The quote above reveals a wry humor that Mick has, told in his warm Glasgow accent. It’s revealed again as he’s run out of money, and thinks about the possibility of asking his brother-in-law for money:

“…he’d be pure delighted, guaranteed. A great song and dance over it, the ceremonious fetching of the chequebook, the smug showy putting on of the wee reading glasses. How much would you like, Mick? Really, it’s not a problem. How much?”

Instead of resorting to that indignation, Mick chooses another option: complete departure, from both Glasgow and reality. He ends up in London living a life he’d never imagined, and one that he hopes to hide from his sons left behind, who know nothing of his location.

Mick’s voice is full of irony and desperate humor, especially when he remarks on the cheap condolences friends make when they see him. He’s a realist that knows far too well how little people really feel about his loss. In this many vivid side characters are pulled in, and while they don’t appear long, they are memorable for the way they are described.

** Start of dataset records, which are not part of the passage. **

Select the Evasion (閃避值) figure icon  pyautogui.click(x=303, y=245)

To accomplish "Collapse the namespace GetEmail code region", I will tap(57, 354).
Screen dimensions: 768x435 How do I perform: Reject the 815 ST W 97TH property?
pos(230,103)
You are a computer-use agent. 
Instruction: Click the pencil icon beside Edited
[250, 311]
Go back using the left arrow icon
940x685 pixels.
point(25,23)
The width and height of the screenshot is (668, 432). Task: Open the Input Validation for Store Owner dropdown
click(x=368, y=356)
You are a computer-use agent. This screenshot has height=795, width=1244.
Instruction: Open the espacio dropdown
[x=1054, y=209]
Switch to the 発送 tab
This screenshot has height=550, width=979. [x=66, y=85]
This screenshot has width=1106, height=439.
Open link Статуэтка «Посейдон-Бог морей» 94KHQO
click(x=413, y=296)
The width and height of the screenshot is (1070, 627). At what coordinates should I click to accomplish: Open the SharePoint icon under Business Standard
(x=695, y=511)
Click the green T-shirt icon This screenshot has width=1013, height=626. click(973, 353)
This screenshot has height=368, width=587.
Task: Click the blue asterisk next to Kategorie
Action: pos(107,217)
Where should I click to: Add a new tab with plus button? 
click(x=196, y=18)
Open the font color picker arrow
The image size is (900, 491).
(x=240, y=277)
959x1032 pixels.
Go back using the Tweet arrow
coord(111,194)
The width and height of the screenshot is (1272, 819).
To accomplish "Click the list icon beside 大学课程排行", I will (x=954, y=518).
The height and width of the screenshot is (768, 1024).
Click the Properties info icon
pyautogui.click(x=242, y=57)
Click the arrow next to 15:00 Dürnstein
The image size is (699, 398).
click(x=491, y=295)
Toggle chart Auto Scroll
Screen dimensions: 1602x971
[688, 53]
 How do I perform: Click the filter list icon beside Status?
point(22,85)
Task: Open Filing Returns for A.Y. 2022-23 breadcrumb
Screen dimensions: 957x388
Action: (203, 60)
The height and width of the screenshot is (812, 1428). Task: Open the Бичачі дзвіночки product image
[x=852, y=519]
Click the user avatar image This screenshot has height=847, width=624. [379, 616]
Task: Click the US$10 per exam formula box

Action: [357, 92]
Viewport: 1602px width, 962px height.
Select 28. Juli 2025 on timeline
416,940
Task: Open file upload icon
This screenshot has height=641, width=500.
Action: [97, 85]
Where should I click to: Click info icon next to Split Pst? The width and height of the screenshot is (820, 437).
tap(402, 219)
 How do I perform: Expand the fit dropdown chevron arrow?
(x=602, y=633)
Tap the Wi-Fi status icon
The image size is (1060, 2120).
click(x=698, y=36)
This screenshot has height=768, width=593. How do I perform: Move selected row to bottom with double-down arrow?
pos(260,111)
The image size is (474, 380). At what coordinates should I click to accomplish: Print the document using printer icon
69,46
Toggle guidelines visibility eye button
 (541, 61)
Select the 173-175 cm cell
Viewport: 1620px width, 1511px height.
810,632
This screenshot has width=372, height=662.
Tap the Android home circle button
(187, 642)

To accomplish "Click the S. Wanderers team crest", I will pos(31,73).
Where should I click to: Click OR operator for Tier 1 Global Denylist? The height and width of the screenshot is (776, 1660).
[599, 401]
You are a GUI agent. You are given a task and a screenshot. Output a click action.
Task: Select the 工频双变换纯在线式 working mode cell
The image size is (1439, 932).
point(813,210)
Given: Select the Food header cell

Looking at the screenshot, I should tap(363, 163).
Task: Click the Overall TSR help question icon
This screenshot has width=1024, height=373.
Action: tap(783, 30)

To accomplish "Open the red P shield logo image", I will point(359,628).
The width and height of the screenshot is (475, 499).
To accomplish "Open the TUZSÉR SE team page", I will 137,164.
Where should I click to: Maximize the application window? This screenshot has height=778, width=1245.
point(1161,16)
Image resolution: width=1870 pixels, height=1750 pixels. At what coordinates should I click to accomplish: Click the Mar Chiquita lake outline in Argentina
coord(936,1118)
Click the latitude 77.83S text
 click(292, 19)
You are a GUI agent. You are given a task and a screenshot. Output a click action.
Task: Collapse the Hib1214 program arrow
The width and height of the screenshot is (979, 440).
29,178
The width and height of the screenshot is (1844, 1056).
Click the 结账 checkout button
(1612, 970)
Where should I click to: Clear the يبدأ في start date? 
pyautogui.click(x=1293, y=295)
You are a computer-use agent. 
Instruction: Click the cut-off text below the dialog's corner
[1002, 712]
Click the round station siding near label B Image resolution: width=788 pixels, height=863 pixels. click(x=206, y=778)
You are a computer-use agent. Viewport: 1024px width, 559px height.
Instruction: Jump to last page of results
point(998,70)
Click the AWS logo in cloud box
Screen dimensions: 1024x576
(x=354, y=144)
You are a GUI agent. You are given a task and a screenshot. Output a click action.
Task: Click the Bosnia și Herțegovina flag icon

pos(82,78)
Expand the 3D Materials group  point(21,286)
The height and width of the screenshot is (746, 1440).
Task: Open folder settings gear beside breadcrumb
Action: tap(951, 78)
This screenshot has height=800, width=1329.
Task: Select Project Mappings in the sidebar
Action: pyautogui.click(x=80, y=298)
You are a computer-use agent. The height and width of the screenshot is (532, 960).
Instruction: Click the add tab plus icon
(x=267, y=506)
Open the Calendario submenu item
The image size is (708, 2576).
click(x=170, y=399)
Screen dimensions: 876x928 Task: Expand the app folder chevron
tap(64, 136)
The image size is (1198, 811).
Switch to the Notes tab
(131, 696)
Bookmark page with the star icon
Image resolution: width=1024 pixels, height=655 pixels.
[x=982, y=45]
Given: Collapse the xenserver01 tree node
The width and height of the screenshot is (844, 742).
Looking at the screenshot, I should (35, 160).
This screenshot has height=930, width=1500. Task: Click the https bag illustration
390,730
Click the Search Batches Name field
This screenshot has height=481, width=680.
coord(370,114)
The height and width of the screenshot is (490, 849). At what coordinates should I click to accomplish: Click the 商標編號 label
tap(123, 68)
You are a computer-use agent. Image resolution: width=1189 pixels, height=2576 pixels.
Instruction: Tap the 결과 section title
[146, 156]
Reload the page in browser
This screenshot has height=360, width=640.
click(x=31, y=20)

Midway through the novel I glanced at the author’s photograph in the back. It stopped me in my tracks. It’s a young guy that wrote this aged voice! It sort of put me off, for a day anyway, because I couldn’t imagine how a young man (anyone younger than me qualifies in that regard) could create such a complex persona that melds humor, regret, guilt, and anxiety in one realistic character. Topping it off is the Scottish voice that Mick delivers his thoughts in; sometimes an accent is hard to read because it doesn't flow, but in this case it was much of the charm. (Would make a killer audiobook!)

Especially noteworthy is that while it is essentially a quest motif, the fact that neither the reader nor the protagonist knows the object that is being sought makes it mysterious. The pace speeds up as you literally follow Mick through a labyrinth of people and places, and you really don’t know where he’s headed. And the questions continue to plague you: what happened to his sons? Who were the men at the door? Will he go back to Glasgow? What was up with Craig?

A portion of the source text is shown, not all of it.